Währenddessen warb das Lokal „Zum Schwanen“ im Innenhof mit der Möglichkeit zum „Sitzen unter alten Platanen“. Für einen Platz brauchte es jedoch etwas Glück, denn das „Duo Tempero“ mit Jazz aus Brasilien sowie später Yannick Monot und Held Oncale an Akkordeon und Geige wollten viele Festivalbesucher auf keinen Fall verpassen. Im knöchelhohen Sand tanzten einige sogar zu den Rhythmen des Zydecos. Und wie Buzo, der Waschbrettspieler aus der Fernsehserie „Gilmore Girls“ einst sagte: „Wenn wir einmal mit dem Spielen anfangen, können wir nicht aufhören!“ Wie gut also, dass die beiden Musiker ihr Publikum volle drei Stunden lang mit ihrer Musik aus Louisiana begeistern konnten.

Im Hof der Hospitalkirche erklang wiederum eine ganz andere Musik. Die Klezmer-Band „Roman Kuperschmidt“ um den gleichnamigen Klarinettisten, begleitet von Schlagzeug und Akkordeon, lud zum Mitklatschen und Mitsingen ein. „Jetzt kommt eine einfache Melodie, die Sie mit nach Hause nehmen können. Quasi eine ,Melodie to go‘“, erläuterte der Bandleader. Erste Versuche, die Gäste zum Mitmachen zu bewegen, trugen nicht sofort Früchte, jedoch ließ sich das Publikum nach und nach von der wunderschönen, jiddischen Folklore ermuntern. Klatschen, Melodien auf „Lalala“ mitsingen – kein Problem. Aber Tanzen? Unter der schneller werdenden Melodie von „Hava Nagila“ begab sich zuerst eine Handvoll Mutiger auf die Tanzfläche vor der Bühne. Wenige Takte später bildete sich dann aber doch ein etwas größerer Kreis, in dem unter Anleitung der Klarinette und dem anfeuernden Klatschen der umstehenden Zuhörer getanzt wurde. Das bewegende Programm der drei Musiker lockte schnell ein großes Publikum an und viele Passanten blieben stehen oder folgten der durch die Straßen schallenden Musik hinter die Kirche.
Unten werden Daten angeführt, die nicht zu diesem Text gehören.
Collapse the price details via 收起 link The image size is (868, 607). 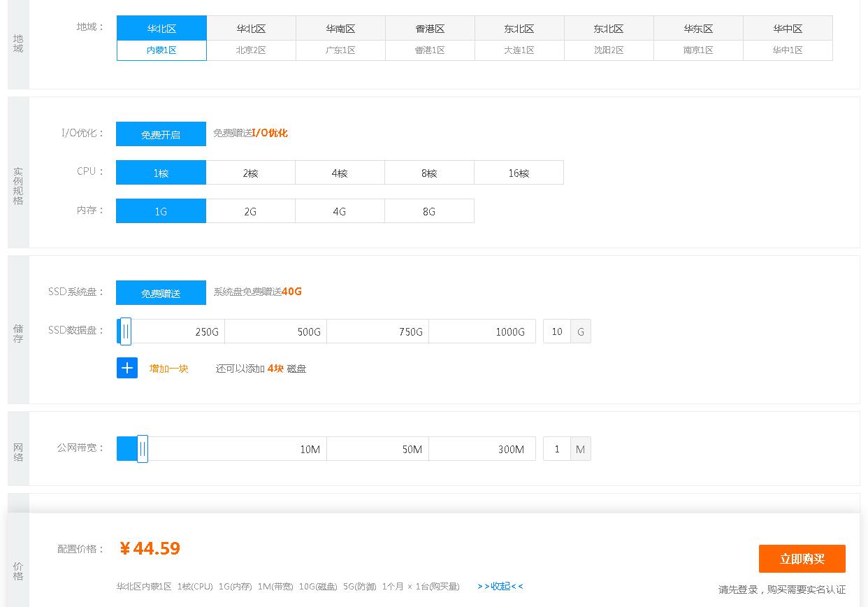click(x=500, y=586)
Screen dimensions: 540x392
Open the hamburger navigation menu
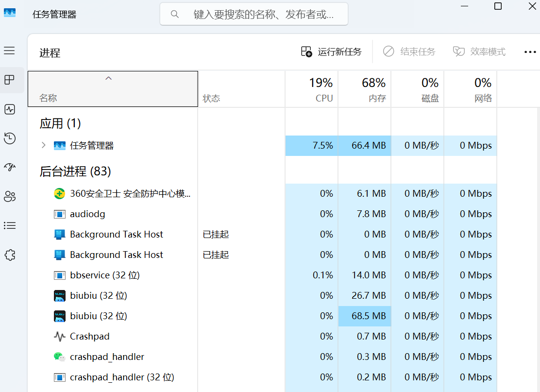point(9,51)
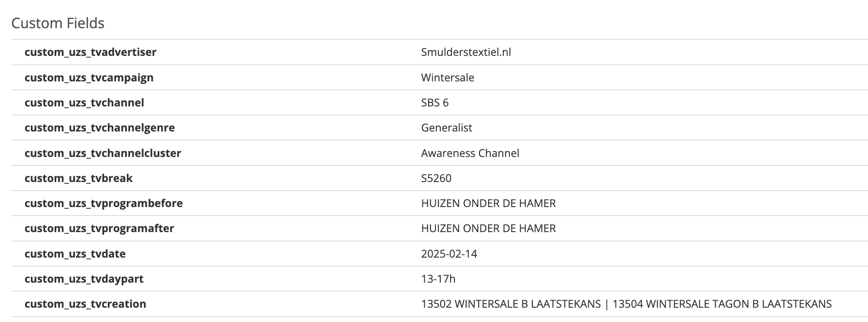Click the custom_uzs_tvdaypart field label
This screenshot has height=322, width=868.
[x=84, y=279]
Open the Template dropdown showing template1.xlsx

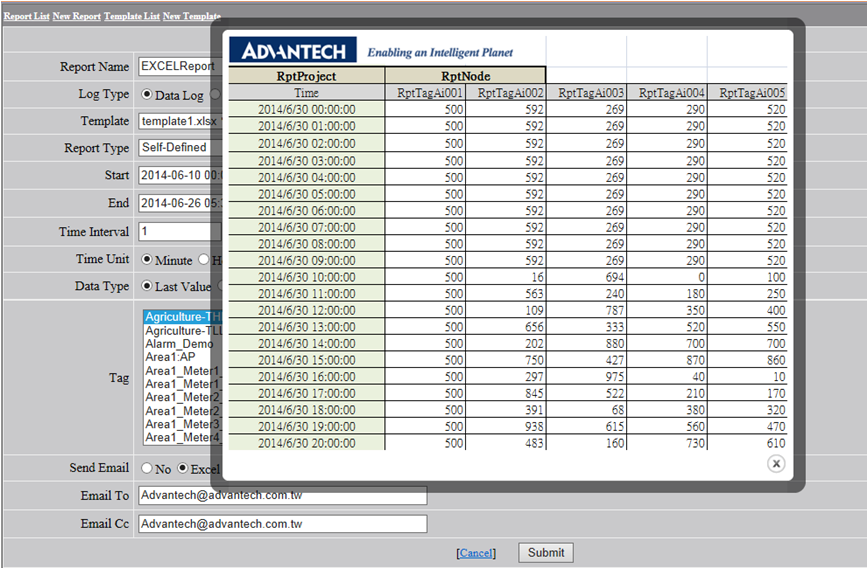tap(174, 121)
„Oh, hier ist auch gerade Pause“ – einzig die oftmals gleichzeitig stattfindenden Pausen während der Sessions stießen beim wandernden Publikum auf Verwunderung. Machte hier eine Band Pause, ging man weiter zum nächsten Schauplatz, wo wiederum die musikalische Attraktion auch in einer längeren Unterbrechung verschnaufte.
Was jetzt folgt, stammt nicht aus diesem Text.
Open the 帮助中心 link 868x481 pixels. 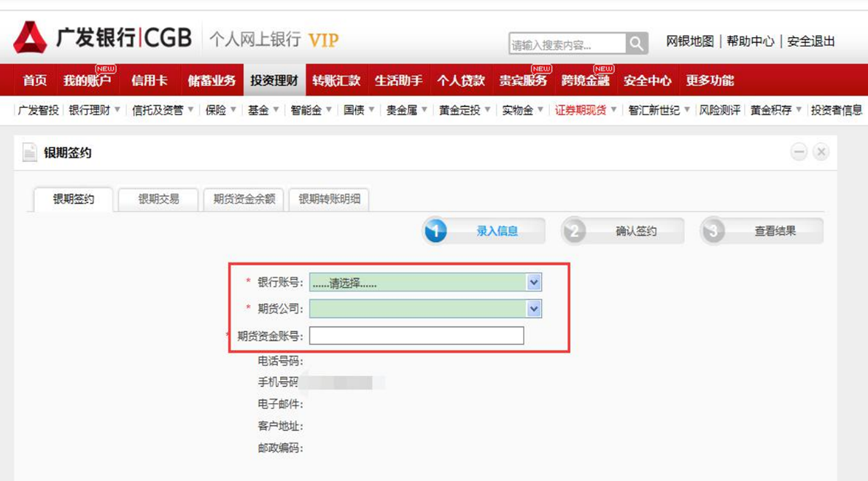point(750,42)
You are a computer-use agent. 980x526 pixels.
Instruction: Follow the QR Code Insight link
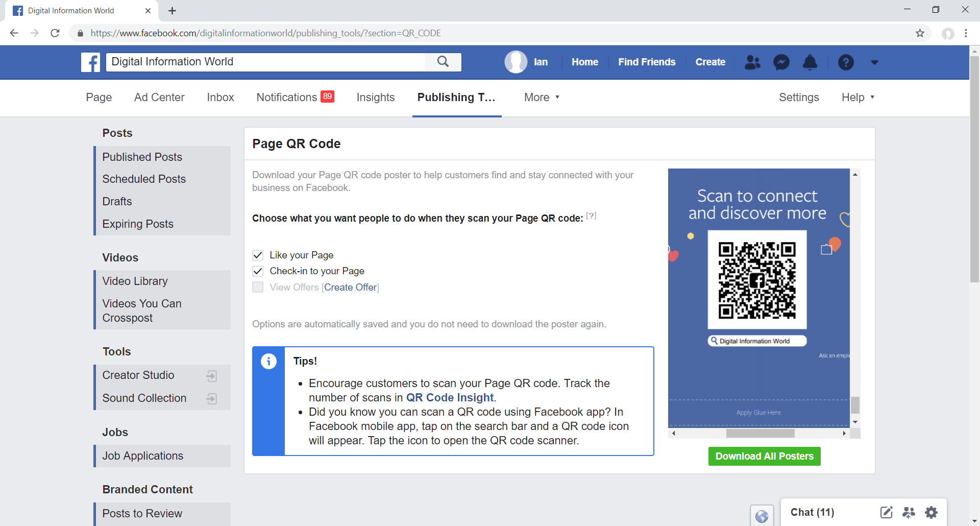(x=450, y=397)
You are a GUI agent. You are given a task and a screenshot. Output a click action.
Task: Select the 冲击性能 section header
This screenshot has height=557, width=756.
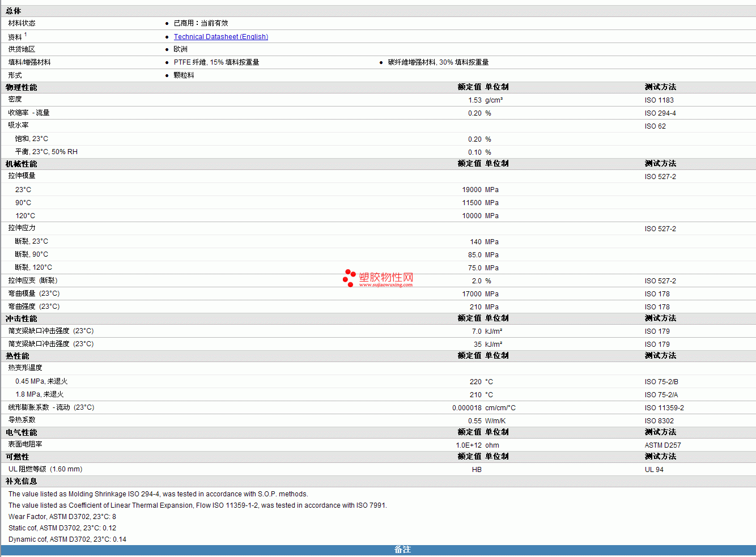(22, 318)
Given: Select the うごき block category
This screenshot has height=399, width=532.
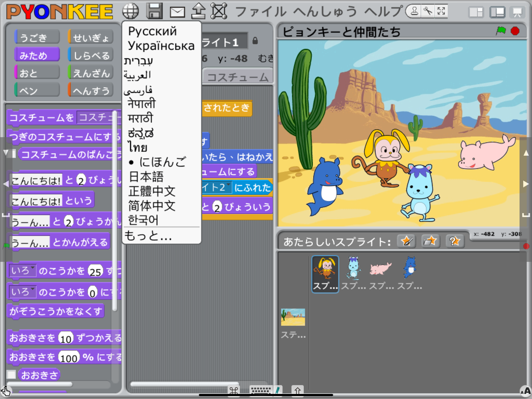Looking at the screenshot, I should [x=37, y=37].
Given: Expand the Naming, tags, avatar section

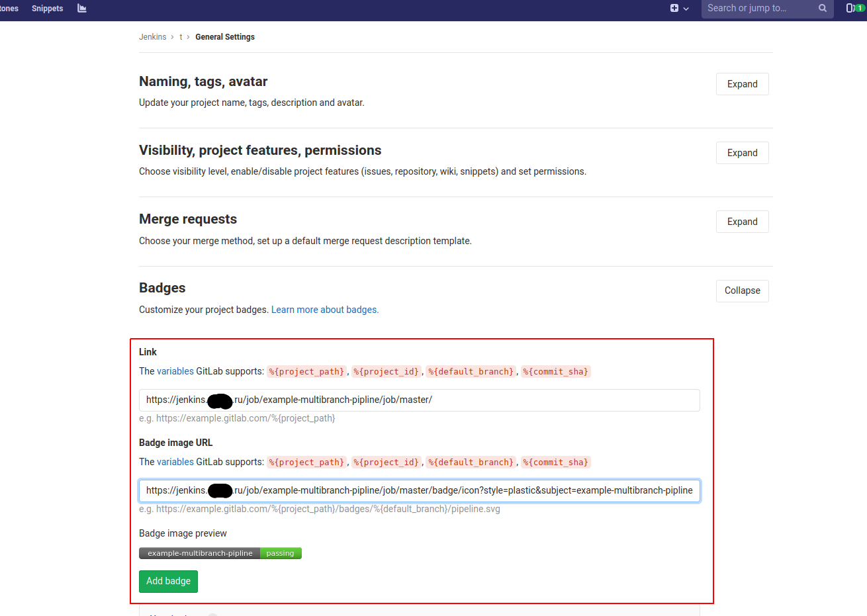Looking at the screenshot, I should 742,84.
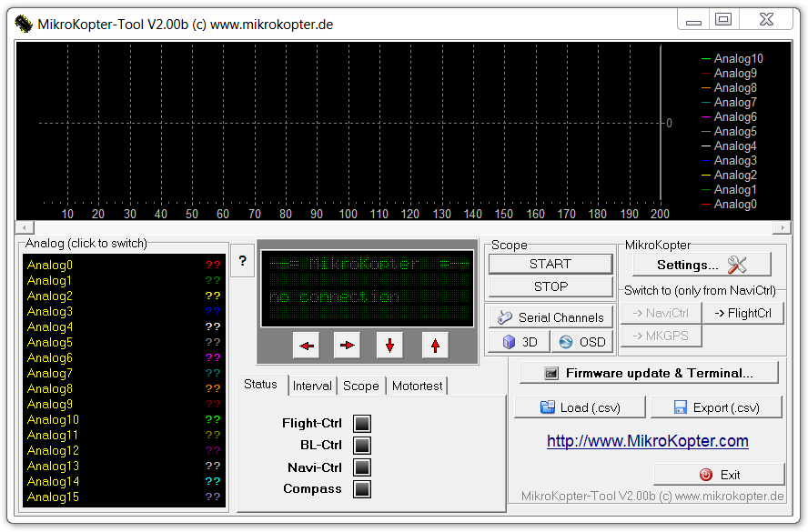Switch to the Motortest tab

pos(417,386)
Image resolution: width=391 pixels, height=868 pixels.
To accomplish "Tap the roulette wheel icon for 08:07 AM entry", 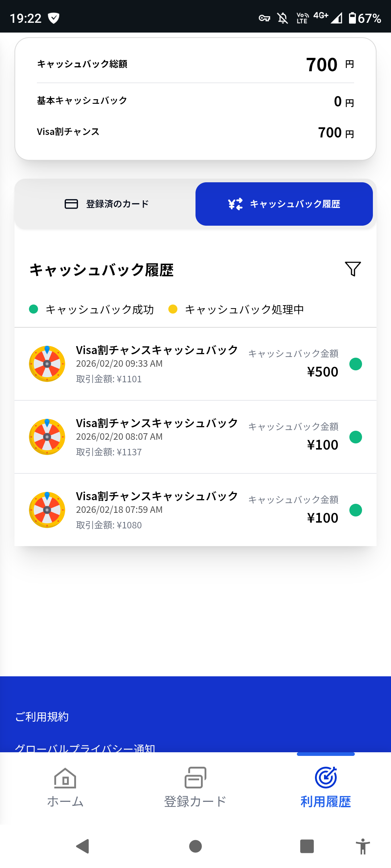I will point(47,437).
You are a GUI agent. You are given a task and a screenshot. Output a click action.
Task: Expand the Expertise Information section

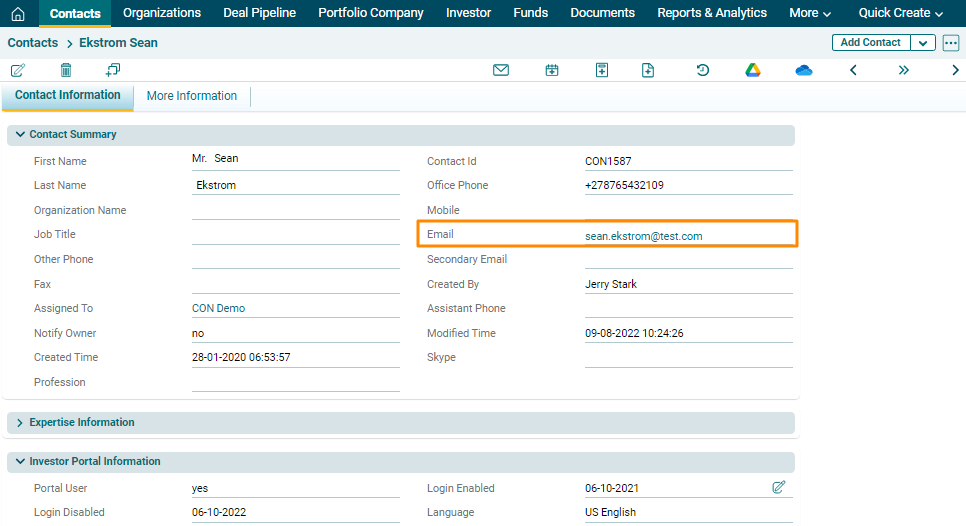point(20,423)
Besonders stolz zeigte sich der KSfO, dass es ihm gelungen war, die Jazzpianistin und Komponistin Natalya Karmazin für „Jazz meets Mühle“ zu verpflichten. Sie begeisterte an der Herrenmühle das Publikum zusammen mit der „Karma Jazz Group“ und bot modernen Jazz vom Feinsten.
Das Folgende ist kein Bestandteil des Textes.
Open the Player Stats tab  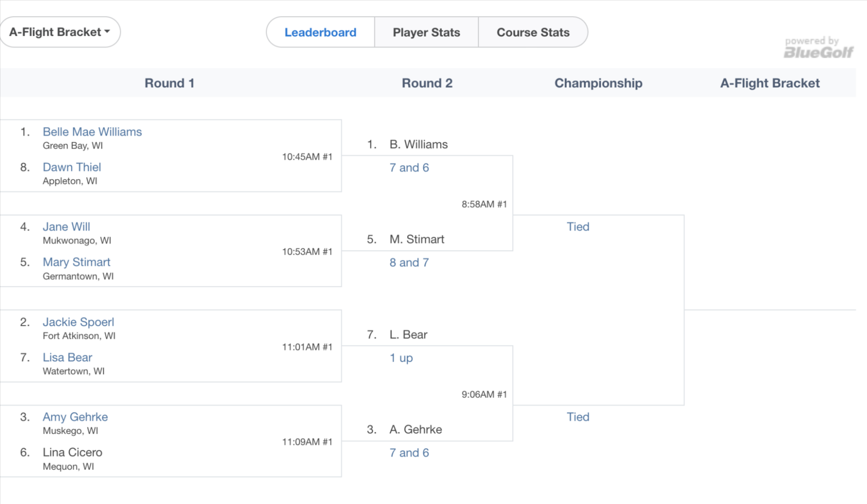tap(426, 32)
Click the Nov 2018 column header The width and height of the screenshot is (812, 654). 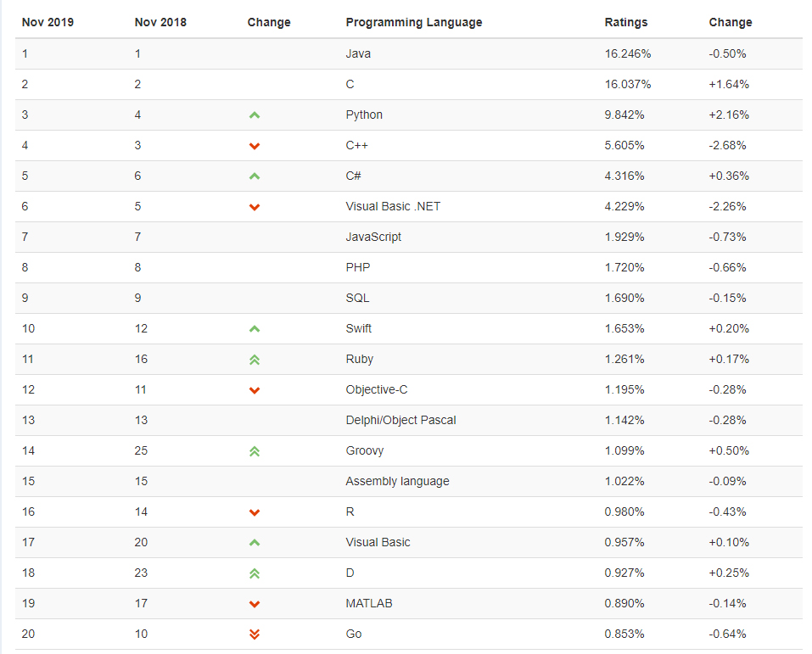[160, 22]
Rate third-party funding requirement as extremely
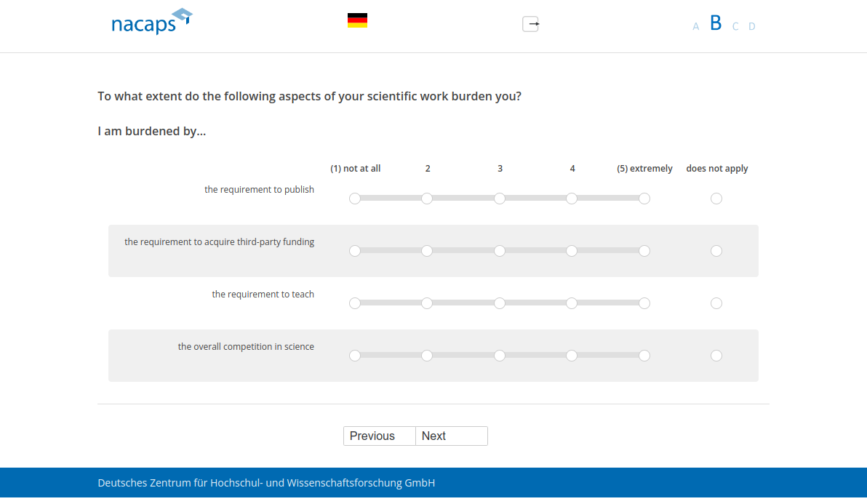This screenshot has width=867, height=504. (644, 251)
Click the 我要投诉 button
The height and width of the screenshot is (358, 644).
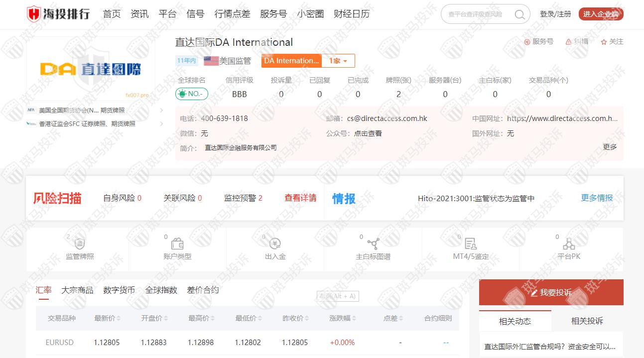coord(551,292)
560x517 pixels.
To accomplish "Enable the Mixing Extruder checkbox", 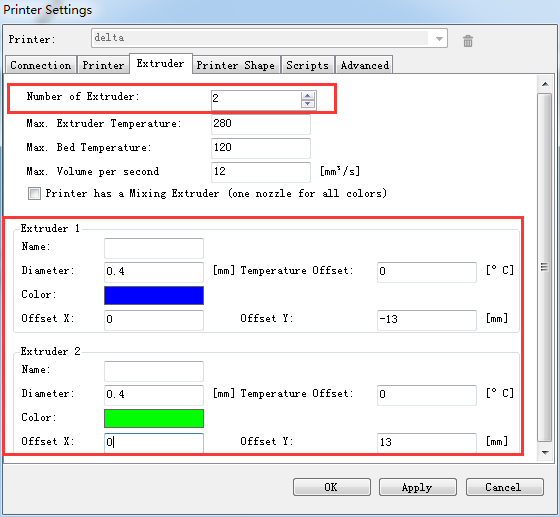I will pos(34,194).
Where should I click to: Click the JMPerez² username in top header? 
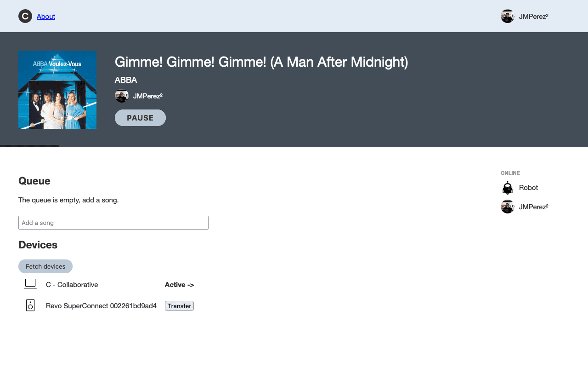[534, 16]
Um 17 Uhr endete das Festival mit einem weiteren Auftritt der Dixieland Band „La Vida Nawlinz“ auf dem Marktplatz und rundete diesen Pfingstmontag perfekt ab. Und wer weiß, vielleicht hatte der Heilige Geist bei diesem großartigen, vielfältig bunten Jazz-Event ja auch seine Finger mit im Spiel.